El día luminoso despierta en las espaldas de repente, corre entre los raíles, sube por las grúas, cae en los almacenes. En los patios, al pie de una lavandera, mojada en las canciones, cruje y rejuvenece. En las calles se queja en el pregón. Apenas su pie despunta desgarra los pesebres. Recorre las ciudades llenas de los abogados que no son más que placas y silencio, a los poetas que no son más que nieblas y silencio y a los jueces silenciosos. Sube, salta, delira en las esquinas y el día luminoso se resuelve en un dólar inminente. ¡Un dólar! He aquí el resultado. Un borbotón de sangre. Silenciosa, terminante. Sangre herida en el viento Sangre en el efectivo producto de amargura. Este es un país que no merece el nombre de país. Sino de tumba, féretro, hueco o sepultura.

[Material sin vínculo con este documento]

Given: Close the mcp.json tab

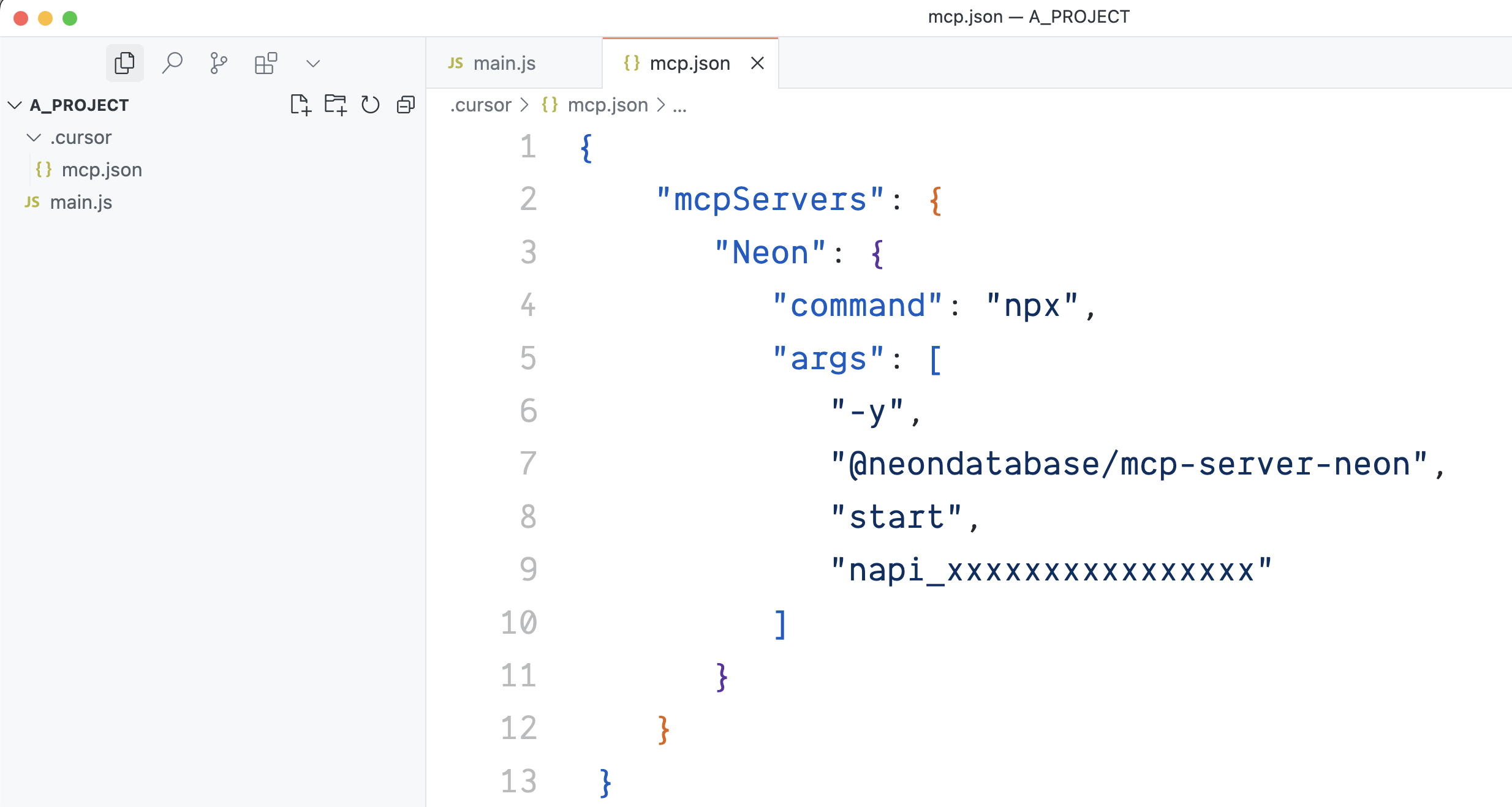Looking at the screenshot, I should point(758,62).
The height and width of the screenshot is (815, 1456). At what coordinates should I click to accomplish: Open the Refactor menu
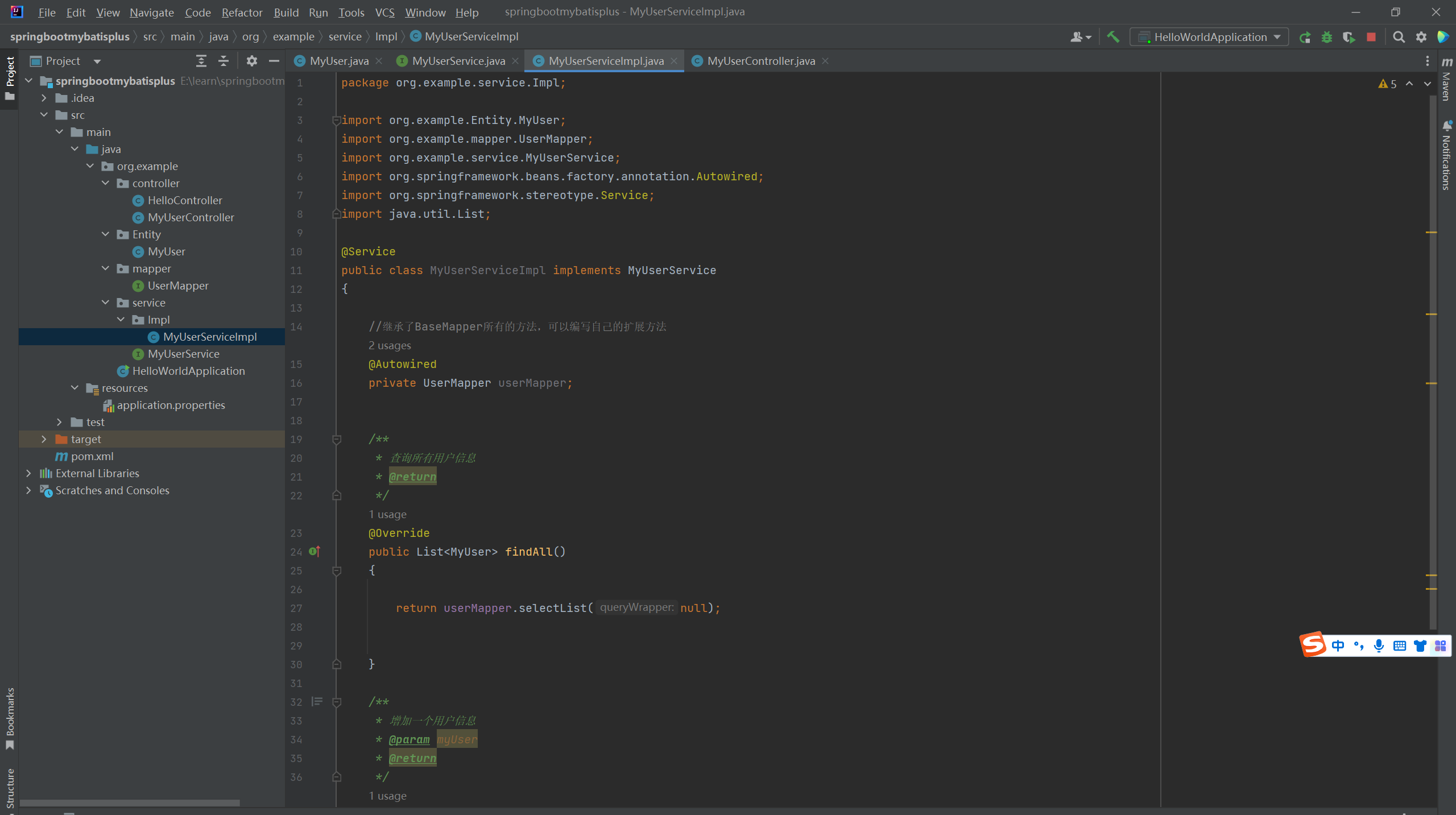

Es cierto que lo beso y que me besa y que su beso no sabe más que a sangre. Que día vendrá, oculto en la esperanza, con su canasta llena de iras implacables y rostros contraídos y puños y puñales. Pero tened cuidado. No es justo que el castigo caiga sobre todos. Busquemos los culpables. Y entonces caiga el peso infinito de los pueblos sobre los hombros de los culpables.


Y así palor de luna pasajeros despoblados y agrestes del rocío, van montañas y valles por el río camino de los puertos extranjeros.

Es verdad que en el tránsito del río, cordilleras de miel, desfiladeros de azúcar y cristales marineros disfrutan de un metálico albedrío, y que al pie del esfuerzo solidario aparece el instinto proletario. Pero ebrio de orégano y de anís y mártir de los tórridos paisajes hay un hombre de pie en los engranajes. Desterrado en su tierra. Y un país en el mundo, fragante, colocado en el mismo trayecto de la guerra. Traficante de tierras y sin tierra. Material. Matinal. Y desterrado.

Y así no puede ser. Desde la sierra procederá un rumor iluminado probablemente ronco y derramado. Probablemente en busca de la tierra. Traspasará los campos y el celeste

dominio desde el este hasta el oeste conmoviendo la última raíz y sacando los héroes de la tumba habrá sangre de nuevo en el país habrá sangre de nuevo en el país.

Y esta es mi última palabra. Quiero oírla. Quiero verla en cada puerta de religión, donde una mano abierta solicita un milagro del estero. Quiero ver su amargura necesaria donde el hombre y la res y el surco duermen y adelgazan los sueños en el germen de quietud que eterniza la plegaria.

Donde un ángel respira. Donde arde una suplica pálida y secreta y siguiendo el carril de la carreta un boyero se extingue con la tarde. Después

No quiero más que paz. Un nido

 de constructiva paz en cada palma

Y quizás a propósito del alma el enjambre de besos y el olvido.